(Stored items)
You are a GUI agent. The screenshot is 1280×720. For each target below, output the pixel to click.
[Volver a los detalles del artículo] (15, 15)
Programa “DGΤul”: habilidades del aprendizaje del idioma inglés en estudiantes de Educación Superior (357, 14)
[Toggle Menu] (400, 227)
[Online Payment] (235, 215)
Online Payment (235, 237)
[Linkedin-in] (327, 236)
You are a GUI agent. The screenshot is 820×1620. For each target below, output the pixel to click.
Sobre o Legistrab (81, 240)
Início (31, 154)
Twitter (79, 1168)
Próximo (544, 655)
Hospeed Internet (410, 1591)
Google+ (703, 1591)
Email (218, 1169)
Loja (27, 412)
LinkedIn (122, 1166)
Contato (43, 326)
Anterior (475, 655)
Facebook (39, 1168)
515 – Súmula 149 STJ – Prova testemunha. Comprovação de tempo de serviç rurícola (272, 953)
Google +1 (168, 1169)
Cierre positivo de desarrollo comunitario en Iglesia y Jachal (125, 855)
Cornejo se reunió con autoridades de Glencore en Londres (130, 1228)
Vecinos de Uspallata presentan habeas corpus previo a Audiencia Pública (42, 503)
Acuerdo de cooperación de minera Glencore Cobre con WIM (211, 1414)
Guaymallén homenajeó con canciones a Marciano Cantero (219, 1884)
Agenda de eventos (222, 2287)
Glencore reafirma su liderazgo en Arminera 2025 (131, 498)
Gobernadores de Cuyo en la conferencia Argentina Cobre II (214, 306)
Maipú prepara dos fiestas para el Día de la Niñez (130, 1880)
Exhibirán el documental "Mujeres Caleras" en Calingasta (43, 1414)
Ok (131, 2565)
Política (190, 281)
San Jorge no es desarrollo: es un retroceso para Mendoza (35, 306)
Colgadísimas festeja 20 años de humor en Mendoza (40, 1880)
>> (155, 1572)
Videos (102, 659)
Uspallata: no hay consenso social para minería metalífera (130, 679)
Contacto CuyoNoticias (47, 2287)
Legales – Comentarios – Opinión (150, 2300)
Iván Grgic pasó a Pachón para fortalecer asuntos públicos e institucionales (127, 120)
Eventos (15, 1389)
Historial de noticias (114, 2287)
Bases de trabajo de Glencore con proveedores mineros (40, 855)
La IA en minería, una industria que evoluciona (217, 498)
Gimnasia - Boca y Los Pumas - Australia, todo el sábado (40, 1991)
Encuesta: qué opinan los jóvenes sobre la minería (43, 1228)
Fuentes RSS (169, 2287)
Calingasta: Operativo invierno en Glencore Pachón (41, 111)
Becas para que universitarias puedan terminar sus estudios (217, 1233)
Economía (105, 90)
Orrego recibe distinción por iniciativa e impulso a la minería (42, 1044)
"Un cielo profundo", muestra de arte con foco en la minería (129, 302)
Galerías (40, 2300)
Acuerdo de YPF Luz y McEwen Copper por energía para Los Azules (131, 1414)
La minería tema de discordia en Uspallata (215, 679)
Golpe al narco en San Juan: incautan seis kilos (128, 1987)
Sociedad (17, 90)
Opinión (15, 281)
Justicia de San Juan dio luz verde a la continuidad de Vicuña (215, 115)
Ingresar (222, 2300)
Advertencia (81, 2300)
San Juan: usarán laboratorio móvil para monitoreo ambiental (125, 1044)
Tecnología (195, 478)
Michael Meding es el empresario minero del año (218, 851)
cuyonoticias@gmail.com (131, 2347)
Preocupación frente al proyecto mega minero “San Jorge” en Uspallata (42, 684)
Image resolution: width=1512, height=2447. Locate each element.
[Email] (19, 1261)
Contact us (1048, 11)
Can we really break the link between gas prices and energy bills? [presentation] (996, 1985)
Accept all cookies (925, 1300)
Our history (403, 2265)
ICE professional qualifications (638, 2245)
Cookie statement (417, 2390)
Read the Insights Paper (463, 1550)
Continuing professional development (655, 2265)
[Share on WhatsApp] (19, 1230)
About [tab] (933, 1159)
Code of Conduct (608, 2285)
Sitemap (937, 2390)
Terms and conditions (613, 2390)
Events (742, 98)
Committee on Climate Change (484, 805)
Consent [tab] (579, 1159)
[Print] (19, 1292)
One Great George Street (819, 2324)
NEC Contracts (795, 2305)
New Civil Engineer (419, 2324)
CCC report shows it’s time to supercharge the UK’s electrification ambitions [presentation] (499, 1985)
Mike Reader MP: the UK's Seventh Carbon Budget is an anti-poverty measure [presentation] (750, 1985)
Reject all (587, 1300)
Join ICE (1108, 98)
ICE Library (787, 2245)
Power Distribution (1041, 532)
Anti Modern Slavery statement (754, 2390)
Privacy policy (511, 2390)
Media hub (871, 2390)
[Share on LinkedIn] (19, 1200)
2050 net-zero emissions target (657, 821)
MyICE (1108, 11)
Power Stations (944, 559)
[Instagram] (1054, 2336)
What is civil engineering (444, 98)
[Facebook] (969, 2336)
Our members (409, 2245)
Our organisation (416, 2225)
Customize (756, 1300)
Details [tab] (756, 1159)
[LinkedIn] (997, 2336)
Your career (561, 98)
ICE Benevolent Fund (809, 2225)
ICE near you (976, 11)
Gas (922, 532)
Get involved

### WORK ORDER
Show all lines above containing "para".

### TASK ANSWER
Maipú prepara dos fiestas para el Día de la Niñez (130, 1880)
San Jorge no es desarrollo: es un retroceso para Mendoza (35, 306)
Uspallata: no hay consenso social para minería metalífera (130, 679)
Iván Grgic pasó a Pachón para fortalecer asuntos públicos e institucionales (127, 120)
Becas para que universitarias puedan terminar sus estudios (217, 1233)
Acuerdo de YPF Luz y McEwen Copper por energía para Los Azules (131, 1414)
San Juan: usarán laboratorio móvil para monitoreo ambiental (125, 1044)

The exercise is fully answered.